Exercise directions - Output exactly the lines below, starting with the line that has "Check the Show" and going on through the line that has "Click the selected radio button for option 3", both included, and no other lines.

(Records from a dataset)
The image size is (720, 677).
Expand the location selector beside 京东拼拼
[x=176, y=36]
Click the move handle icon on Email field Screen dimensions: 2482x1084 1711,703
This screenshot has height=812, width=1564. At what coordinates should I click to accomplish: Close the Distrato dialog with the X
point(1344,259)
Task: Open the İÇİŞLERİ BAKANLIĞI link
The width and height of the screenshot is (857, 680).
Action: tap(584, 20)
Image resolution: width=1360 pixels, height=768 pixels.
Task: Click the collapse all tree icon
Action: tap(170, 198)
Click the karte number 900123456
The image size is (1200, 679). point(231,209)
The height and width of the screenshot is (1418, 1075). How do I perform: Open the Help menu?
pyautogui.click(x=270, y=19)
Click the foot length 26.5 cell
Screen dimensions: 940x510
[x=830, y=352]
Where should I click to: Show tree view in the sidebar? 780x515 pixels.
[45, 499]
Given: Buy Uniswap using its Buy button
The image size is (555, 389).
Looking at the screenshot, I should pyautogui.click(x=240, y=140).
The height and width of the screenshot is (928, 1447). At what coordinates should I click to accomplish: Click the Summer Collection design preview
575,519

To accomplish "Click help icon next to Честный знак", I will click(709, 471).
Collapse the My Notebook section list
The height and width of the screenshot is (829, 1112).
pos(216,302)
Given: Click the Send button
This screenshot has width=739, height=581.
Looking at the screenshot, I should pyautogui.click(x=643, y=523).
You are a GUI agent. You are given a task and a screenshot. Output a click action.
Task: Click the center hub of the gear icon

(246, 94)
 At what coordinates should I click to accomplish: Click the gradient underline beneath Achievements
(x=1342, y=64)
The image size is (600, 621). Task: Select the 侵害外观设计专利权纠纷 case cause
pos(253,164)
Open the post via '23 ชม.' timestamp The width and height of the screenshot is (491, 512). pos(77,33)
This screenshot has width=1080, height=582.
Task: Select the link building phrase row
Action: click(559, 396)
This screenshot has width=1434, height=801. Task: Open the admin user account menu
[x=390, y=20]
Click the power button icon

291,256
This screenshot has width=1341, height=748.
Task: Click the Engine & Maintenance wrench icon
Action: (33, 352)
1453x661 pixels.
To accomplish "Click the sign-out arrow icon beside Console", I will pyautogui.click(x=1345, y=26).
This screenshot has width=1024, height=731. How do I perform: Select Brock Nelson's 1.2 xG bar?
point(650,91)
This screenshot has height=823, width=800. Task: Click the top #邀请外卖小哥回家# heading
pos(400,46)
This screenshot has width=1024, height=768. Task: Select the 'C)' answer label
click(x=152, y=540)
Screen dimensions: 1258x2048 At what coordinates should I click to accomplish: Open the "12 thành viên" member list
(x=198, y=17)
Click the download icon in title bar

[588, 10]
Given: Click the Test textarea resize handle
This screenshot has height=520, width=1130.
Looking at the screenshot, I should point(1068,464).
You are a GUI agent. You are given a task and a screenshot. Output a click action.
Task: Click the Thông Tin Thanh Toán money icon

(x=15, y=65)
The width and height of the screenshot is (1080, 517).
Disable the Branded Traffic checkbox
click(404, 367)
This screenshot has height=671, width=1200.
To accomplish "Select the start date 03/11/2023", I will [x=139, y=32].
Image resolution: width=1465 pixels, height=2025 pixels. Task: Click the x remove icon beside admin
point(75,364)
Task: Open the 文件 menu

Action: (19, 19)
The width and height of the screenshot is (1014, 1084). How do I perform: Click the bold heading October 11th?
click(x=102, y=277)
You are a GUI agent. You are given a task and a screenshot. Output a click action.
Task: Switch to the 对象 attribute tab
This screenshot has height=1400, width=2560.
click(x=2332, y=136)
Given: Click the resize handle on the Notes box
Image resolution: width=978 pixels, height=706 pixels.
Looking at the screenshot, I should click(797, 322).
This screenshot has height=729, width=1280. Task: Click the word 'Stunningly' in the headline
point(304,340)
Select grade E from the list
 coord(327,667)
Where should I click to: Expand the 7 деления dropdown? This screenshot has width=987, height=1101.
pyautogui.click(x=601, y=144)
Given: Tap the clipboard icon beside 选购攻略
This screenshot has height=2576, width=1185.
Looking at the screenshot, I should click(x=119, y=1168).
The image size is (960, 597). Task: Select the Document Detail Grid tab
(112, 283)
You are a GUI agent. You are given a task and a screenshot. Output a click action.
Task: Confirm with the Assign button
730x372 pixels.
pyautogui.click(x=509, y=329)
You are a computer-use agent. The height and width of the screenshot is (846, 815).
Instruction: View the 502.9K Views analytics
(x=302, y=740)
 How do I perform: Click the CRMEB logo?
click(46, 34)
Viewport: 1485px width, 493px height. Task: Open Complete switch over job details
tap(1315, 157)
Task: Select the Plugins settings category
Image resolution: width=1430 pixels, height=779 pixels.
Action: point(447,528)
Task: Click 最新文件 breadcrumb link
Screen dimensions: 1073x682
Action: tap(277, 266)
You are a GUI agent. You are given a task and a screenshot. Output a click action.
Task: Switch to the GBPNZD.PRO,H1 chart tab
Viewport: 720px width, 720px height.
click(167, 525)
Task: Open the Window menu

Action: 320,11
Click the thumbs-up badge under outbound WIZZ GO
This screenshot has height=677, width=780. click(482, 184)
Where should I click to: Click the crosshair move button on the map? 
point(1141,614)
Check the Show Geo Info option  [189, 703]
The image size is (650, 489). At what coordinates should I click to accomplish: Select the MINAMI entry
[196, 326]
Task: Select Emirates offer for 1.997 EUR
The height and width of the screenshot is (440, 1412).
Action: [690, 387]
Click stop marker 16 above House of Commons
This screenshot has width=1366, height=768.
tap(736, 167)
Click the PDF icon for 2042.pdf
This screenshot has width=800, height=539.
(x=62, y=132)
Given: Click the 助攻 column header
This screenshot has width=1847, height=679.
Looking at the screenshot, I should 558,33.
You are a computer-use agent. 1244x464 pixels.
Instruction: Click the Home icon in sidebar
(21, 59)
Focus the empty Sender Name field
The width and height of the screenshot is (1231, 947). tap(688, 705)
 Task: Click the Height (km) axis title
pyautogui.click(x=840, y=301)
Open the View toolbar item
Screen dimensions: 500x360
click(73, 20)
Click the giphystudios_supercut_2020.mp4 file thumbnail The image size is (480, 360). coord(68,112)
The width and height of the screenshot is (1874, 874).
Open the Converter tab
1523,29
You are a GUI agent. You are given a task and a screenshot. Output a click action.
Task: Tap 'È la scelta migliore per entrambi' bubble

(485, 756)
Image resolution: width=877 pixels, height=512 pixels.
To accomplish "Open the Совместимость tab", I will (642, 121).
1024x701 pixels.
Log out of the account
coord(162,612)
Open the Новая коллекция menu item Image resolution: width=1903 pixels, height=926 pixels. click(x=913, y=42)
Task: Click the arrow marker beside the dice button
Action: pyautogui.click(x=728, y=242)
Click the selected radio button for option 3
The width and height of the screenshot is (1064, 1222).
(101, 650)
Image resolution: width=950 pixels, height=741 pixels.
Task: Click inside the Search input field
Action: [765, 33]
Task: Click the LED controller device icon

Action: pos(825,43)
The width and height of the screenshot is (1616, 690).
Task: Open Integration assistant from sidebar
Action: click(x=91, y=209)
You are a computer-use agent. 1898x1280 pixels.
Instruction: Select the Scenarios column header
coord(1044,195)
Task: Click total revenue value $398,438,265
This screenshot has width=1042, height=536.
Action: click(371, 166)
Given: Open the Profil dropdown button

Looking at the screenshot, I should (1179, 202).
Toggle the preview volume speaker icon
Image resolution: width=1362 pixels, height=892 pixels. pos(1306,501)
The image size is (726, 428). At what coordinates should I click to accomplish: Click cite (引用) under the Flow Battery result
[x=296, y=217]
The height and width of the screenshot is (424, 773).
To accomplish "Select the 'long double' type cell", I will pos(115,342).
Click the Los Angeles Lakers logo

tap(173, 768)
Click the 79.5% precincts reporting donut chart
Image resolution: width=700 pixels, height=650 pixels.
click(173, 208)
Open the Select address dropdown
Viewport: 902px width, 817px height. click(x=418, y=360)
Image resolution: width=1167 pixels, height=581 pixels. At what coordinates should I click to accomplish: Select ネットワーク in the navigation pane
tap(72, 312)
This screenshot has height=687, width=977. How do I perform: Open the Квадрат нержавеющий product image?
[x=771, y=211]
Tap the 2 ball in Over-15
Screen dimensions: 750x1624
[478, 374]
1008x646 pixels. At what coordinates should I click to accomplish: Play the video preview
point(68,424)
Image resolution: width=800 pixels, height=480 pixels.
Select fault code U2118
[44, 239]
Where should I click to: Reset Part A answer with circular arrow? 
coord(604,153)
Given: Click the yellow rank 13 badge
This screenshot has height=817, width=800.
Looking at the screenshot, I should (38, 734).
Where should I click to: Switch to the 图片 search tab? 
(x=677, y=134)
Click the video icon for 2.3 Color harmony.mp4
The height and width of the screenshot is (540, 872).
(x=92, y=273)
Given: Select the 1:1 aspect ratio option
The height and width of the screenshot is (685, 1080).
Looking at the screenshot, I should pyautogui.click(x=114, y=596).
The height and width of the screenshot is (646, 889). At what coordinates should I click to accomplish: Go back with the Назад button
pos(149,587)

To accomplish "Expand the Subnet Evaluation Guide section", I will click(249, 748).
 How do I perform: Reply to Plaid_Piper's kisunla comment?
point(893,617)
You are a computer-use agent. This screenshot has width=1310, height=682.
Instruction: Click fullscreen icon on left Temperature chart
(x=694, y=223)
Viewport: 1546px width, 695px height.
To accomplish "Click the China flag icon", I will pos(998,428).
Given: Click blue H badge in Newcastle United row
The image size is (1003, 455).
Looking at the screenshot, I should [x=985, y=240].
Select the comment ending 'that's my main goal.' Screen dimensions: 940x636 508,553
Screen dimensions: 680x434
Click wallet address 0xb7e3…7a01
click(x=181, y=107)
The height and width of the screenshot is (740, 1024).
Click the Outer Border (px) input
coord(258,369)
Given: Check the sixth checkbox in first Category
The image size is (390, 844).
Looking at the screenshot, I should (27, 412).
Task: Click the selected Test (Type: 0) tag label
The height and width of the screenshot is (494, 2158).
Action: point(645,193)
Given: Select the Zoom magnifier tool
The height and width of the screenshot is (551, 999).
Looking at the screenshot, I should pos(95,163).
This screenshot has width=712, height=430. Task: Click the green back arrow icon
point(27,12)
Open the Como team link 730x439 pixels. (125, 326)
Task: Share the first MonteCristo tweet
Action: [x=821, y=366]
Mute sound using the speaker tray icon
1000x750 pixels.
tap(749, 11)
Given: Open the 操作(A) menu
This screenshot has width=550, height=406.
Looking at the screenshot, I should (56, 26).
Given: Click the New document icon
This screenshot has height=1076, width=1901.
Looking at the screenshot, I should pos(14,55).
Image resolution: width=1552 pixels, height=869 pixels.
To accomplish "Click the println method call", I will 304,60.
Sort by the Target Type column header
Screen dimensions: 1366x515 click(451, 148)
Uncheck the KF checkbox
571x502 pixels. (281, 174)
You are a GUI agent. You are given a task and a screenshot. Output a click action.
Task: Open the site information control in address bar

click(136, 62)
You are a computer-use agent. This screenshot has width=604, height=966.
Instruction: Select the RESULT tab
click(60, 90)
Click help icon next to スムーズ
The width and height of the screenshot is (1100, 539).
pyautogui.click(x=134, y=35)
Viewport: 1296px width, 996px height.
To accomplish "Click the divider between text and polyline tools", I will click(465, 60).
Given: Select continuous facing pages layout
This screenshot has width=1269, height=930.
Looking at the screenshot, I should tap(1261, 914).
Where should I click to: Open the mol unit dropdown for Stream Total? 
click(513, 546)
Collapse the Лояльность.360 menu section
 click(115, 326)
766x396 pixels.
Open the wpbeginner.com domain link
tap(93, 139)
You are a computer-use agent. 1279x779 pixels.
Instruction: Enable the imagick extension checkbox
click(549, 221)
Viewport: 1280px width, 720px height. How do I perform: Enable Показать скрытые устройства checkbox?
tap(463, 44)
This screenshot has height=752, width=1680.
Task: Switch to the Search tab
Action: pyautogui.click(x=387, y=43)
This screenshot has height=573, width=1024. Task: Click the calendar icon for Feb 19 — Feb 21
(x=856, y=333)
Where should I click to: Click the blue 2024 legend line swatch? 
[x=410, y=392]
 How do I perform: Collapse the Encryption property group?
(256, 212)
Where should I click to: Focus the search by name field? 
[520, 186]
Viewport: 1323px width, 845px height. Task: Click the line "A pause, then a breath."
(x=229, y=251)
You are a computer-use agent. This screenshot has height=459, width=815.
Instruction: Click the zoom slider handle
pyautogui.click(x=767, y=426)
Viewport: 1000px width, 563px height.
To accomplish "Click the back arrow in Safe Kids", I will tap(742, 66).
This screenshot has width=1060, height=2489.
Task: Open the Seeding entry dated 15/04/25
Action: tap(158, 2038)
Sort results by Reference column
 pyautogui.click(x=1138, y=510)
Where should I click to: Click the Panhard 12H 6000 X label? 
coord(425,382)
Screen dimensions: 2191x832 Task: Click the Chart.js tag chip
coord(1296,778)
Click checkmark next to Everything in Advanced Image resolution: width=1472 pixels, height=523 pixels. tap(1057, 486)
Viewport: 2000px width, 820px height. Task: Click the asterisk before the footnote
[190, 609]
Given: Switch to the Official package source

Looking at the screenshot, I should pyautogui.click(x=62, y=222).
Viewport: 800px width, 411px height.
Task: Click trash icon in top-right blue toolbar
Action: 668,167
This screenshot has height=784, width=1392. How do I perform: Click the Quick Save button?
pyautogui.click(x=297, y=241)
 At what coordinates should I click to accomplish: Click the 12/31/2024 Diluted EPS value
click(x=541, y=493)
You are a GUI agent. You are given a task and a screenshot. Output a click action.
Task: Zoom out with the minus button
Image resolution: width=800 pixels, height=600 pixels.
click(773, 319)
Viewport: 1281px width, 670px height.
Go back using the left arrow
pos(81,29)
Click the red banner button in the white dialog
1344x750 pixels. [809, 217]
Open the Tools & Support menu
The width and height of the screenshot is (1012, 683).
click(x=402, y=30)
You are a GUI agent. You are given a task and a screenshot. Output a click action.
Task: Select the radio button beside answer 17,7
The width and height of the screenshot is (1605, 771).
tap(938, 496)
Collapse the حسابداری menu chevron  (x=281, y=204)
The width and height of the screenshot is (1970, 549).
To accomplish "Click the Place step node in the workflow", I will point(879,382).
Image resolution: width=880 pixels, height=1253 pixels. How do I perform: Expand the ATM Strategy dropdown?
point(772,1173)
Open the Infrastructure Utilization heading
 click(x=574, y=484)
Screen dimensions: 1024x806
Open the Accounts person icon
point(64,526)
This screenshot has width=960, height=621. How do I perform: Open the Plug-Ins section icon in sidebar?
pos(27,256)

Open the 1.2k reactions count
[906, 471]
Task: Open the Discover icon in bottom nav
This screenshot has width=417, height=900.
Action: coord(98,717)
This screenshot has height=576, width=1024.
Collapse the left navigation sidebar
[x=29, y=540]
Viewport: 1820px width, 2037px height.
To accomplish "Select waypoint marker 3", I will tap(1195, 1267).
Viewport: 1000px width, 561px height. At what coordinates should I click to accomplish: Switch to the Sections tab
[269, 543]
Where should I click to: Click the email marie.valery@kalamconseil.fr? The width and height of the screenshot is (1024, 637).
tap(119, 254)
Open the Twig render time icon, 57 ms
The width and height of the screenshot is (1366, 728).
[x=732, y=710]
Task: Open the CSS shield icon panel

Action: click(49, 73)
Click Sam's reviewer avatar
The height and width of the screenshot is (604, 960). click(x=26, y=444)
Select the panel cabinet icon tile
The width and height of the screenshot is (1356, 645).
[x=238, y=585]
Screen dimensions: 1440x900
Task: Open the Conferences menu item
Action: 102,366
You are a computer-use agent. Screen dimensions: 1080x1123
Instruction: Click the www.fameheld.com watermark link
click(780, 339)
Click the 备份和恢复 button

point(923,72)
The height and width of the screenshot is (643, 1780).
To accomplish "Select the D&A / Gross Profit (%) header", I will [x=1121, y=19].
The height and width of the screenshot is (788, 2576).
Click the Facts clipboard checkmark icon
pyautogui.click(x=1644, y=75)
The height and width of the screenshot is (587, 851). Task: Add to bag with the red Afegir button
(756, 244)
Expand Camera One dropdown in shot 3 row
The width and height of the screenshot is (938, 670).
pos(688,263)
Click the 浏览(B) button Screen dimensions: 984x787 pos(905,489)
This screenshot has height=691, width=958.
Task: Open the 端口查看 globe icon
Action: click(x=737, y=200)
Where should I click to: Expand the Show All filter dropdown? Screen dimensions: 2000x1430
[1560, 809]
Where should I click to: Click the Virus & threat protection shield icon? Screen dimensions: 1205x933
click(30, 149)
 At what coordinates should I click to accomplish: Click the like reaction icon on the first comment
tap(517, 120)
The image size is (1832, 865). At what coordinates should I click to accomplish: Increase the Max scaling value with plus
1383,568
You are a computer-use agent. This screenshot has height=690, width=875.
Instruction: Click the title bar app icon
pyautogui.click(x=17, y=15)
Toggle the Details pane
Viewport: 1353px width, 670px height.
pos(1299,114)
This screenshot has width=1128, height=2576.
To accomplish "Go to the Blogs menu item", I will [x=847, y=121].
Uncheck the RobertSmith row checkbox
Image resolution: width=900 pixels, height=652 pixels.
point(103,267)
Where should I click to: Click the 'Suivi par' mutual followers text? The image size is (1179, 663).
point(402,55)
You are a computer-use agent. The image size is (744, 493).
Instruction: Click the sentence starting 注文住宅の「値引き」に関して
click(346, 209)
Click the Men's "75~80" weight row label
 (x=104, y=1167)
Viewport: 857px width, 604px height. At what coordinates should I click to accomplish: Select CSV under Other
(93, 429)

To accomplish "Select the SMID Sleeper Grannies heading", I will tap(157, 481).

Answer area -
Check the Show Geo Info option  [189, 703]
The image size is (650, 489). At what coordinates should I click to accomplish: Select the MINAMI entry
[196, 326]
Task: Select Emirates offer for 1.997 EUR
The height and width of the screenshot is (440, 1412).
Action: [690, 387]
Click stop marker 16 above House of Commons
This screenshot has width=1366, height=768.
tap(736, 167)
Click the PDF icon for 2042.pdf
This screenshot has width=800, height=539.
(x=62, y=132)
Given: Click the 助攻 column header
This screenshot has width=1847, height=679.
Looking at the screenshot, I should 558,33.
You are a computer-use agent. 1244x464 pixels.
Instruction: Click the Home icon in sidebar
(21, 59)
Focus the empty Sender Name field
The width and height of the screenshot is (1231, 947). tap(688, 705)
 Task: Click the Height (km) axis title
pyautogui.click(x=840, y=301)
Open the View toolbar item
Screen dimensions: 500x360
click(73, 20)
Click the giphystudios_supercut_2020.mp4 file thumbnail The image size is (480, 360). coord(68,112)
The width and height of the screenshot is (1874, 874).
Open the Converter tab
1523,29
You are a GUI agent. You are given a task and a screenshot. Output a click action.
Task: Tap 'È la scelta migliore per entrambi' bubble

(485, 756)
Image resolution: width=877 pixels, height=512 pixels.
To accomplish "Open the Совместимость tab", I will (642, 121).
1024x701 pixels.
Log out of the account
coord(162,612)
Open the Новая коллекция menu item Image resolution: width=1903 pixels, height=926 pixels. click(x=913, y=42)
Task: Click the arrow marker beside the dice button
Action: pyautogui.click(x=728, y=242)
Click the selected radio button for option 3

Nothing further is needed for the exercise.